A few weeks ago I got a request to make 65 madeleines. For this request I used my madeleine recipe which is my favorite madeleine recipe and it is always a big success. People liked my madeleines a lot and the little cakes disappeared too quickly. There were rumors that the madeleines were made by an excellent pastry chef but little did they know that the madeleines were made by me who has professional baking background at all. I am just a passionate amateur who likes hiding behind a curtain. Some people still believe this rumor since I never revealed my identity nor did I advertise my name on the neatly packaged madeleines.
For making the madeleines I needed 600 g egg white which equals about 20 medium sized eggs. I always have leftover egg whites in my fridge but my fridge is never stocked with this huge amount of egg white. So after making the madeleines I was left with many egg yolks, to be precise I had 8 egg yolks to use up, in the fridge which rarely happens. 

The first thing that came to my mind was to make lemon tartlets which I have not made in a while and making the filling for lemon tartlets calls for quite a few egg yolks. Instead of using lemon juice I used the juice of a grapefruit; in my head I envisioned a beautiful orange grapefruit curd but I was wrong and the grapefruit curd does not differ from a lemon curd. I did not took into consideration that the egg yolks are too dominant and makes the curd yellow. I was disappointed but this changed quickly as soon as I took the first bite of one of grapefruit tartlets. The grapefruit curd had such an incredible creamy texture and the citrus flavor was perfectly balanced. Sometimes the lemon curd can be too sour in my opinion but my grapefruit curd was not too sour and not too sweet at the same time. It was the best citrus tartlet that I ever made in my life. Every time I made the grapefruit tartlets - I lost control how many I made over the last few weeks - I am so pleased with the result. I think I will never try another recipe. It is my perfect citrus tartlet recipe.
Sometimes lemon, in my case grapefruit, tartlets or tarte are topped with a layer of meringue.  A layer of meringue on top looks pretty but it is too sweet, at least for me. I prefer my citrus tartlets plain or with a few dollops of freshly whipped cream.
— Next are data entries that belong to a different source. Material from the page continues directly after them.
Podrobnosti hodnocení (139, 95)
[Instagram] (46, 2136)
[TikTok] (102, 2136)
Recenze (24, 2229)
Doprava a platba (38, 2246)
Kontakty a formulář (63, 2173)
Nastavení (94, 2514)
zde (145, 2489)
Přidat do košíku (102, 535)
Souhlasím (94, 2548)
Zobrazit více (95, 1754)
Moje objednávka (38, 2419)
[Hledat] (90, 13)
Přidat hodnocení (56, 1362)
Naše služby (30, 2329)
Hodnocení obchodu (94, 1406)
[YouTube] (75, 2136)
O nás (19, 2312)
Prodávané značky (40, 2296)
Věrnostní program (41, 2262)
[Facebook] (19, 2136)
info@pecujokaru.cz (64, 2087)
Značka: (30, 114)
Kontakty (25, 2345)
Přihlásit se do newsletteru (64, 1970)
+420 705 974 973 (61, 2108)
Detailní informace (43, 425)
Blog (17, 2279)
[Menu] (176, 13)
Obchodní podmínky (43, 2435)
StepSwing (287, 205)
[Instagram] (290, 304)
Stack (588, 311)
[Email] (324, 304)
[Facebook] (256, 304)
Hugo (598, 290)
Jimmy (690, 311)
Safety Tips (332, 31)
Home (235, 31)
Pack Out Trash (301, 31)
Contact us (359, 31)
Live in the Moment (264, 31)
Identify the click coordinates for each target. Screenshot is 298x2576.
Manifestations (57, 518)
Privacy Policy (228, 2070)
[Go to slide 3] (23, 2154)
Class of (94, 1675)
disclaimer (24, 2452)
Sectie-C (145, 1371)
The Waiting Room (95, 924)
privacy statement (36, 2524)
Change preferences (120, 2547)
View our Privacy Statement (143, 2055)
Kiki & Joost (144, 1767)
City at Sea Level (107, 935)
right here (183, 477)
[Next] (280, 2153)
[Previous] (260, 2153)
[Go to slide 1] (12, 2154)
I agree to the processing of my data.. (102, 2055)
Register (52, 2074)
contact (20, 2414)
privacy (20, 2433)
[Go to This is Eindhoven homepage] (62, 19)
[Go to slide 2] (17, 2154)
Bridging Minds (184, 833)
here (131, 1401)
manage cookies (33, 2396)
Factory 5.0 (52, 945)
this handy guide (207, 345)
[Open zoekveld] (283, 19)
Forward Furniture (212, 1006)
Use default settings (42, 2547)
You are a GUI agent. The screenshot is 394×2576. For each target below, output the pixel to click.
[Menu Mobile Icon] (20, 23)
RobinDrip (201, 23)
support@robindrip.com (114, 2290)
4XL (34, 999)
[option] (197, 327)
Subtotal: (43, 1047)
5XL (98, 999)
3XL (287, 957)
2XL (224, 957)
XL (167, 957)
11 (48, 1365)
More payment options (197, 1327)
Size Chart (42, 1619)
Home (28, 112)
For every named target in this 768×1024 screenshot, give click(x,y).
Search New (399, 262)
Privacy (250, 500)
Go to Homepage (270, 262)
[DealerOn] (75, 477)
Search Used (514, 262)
NOTEFor the recipe you need baked tartlet shells. My recipe for tartlet shells, accompanied with tips and tricks on making shortcrust pastry, is here.
The size of my tartlet shells are 8 cm / 3 inches in diameter and the height is 2 cm / 0.8 inch. Of course you can use bigger tartlet shells, or petite shells or make one big tart.

Makes the filling for 10 tartlets ( 8 cm / 3 inches in diameter)

INGREDIENTS

  • 150 ml / 1/2 cup and 2 tablespoons juice of freshly squeezed grapefruit (equals one big grapefruit)
  • 90 g / 1/3 cup  and 1 tablespoon granulated sugar
  • 60 g egg yolks (equals yolk of 4 medium sized eggs)
  • 2 eggs (medium sized)
  • 85 g / 6 tablespoons unsalted butter, cut into small cubes
  • 1.5 g gelatin (1 sheet), soaked / 1/2 teaspoon gelatin powder

DIRECTIONS

  • Pour the grapefruit juice and sugar into a pot and bring the mixture to a boil. Set aside.
  • Mix egg yolks and eggs. Pour the hot grapefruit juice over the egg mixture and stir. Pour the mixture back to the pot. Heat the grapefruit mixture over medium heat, do nor forget to stir constantly, until the mixture starts thickening. As soon as the mixture starts thickening, remove the pot immediately from the heat. Add the soaked gelatin and mix well until the gelatin is dissolved. Add the butter cubes to a bowl and pour the hot grapefruit mixture over the butter. Stir until it has a smooth consistency. 
  • Pour the mixture into tartlet moulds. Let it set for at least half an hour. 
  • Decorate the tartlets to your liking. I piped little dots of whipped cream onto the tartlets and decorated the cakes with little mint leaves. 
  • The grapefruit tartlets taste the best on the same day. The tartlet taste great the next day as well and in my experience the tartlet shells did not get soft. But do not store the tartlets in the fridge, otherwise the tartlet shells might become soft because of the moisture of the fridge.